◆ Objective ◆
Copy the material below without any changes, from the line with "Given: Choose the 28 days date range" up to and including the line with "coord(135,138)". Give only those lines.

## Start Stored records

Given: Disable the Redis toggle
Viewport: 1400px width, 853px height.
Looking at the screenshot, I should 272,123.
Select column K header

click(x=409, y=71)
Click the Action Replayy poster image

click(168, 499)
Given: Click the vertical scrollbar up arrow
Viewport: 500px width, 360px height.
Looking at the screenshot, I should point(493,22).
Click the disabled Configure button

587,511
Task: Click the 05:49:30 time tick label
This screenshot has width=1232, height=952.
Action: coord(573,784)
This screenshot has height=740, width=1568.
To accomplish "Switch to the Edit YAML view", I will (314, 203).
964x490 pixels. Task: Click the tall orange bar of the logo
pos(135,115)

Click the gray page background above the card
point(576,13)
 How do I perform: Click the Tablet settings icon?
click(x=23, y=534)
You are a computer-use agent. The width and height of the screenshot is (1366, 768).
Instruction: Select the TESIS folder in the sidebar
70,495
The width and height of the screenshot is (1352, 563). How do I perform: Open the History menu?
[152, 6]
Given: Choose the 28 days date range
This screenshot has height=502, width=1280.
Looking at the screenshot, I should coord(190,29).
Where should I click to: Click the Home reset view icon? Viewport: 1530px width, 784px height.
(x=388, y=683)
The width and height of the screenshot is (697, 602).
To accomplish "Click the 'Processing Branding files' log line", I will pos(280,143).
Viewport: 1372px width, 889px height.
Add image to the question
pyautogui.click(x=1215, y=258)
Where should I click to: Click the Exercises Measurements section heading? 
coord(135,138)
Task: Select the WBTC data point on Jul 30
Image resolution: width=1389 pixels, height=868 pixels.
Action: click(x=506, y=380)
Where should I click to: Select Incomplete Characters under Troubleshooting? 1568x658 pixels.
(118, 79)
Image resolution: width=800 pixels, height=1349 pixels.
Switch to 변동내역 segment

## End Stored records

◆ Expected answer ◆
Given: Choose the 28 days date range
This screenshot has height=502, width=1280.
Looking at the screenshot, I should coord(190,29).
Where should I click to: Click the Home reset view icon? Viewport: 1530px width, 784px height.
(x=388, y=683)
The width and height of the screenshot is (697, 602).
To accomplish "Click the 'Processing Branding files' log line", I will pos(280,143).
Viewport: 1372px width, 889px height.
Add image to the question
pyautogui.click(x=1215, y=258)
Where should I click to: Click the Exercises Measurements section heading? 
coord(135,138)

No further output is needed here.